Pliny, a Roman historian, wrote that the way to make glass was discovered by a group of hungry sailors. The story goes that they lit a fire on a beach and rested their cooking pot above it on blocks of natron - a natural alkali they were carrying on their ship. When these blocks and the sand were heated by the fire, out flowed streams of a clear liquid. We don’t really know who invented glass - and the sailors’ fire definitely wouldn’t have been hot enough - but we do know that the earliest glassmakers lived in Mesopotamia, the land between the Tigris and Euphrates in the Middle East. We still have their instructions written on clay tablets!
The Ancient Egyptians were gifted glassmakers and archaeologists have found intricate glass sculptures, colourful beads and tiny bottles made by moulding glass around clay cores. Glass might be everywhere now but in Ancient Egyptian it was a material for the wealthy. One of the most striking uses of glass is for the blue stripes on the headdress of King Tutankamun. Tut’s tomb contained a wealth of other glass objects, including an elaborate pectoral containing a scarab beetle carved from a yellow glass formed when a meteor hit Earth millions of years ago.
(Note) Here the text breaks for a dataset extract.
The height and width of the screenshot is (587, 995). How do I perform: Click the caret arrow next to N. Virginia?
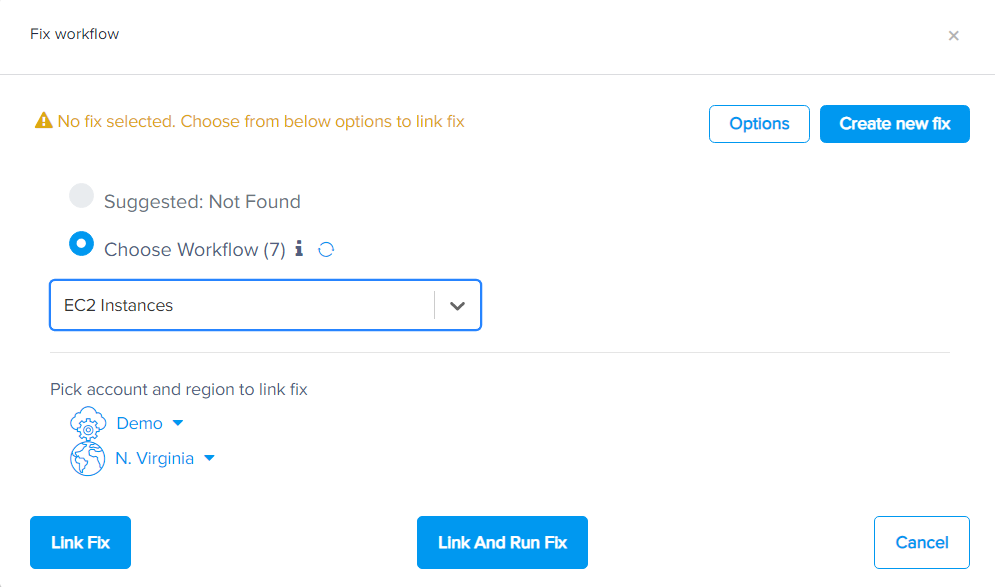(x=209, y=458)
It wasn’t until the first century BC that glassblowing was discovered by Syrian glassmakers. The Romans spread the technique far and wide through their Empire. Glassblowing made production faster and easier so glass became more common and cheaper - so much so that the rich preferred to drink out of gold and silver cups to show off. The Romans didn’t just spread glassblowing, they also spread glass recycling. They even had windows - although you couldn’t see through them very well. They were green-blue in colour and had lots of air bubbles in them.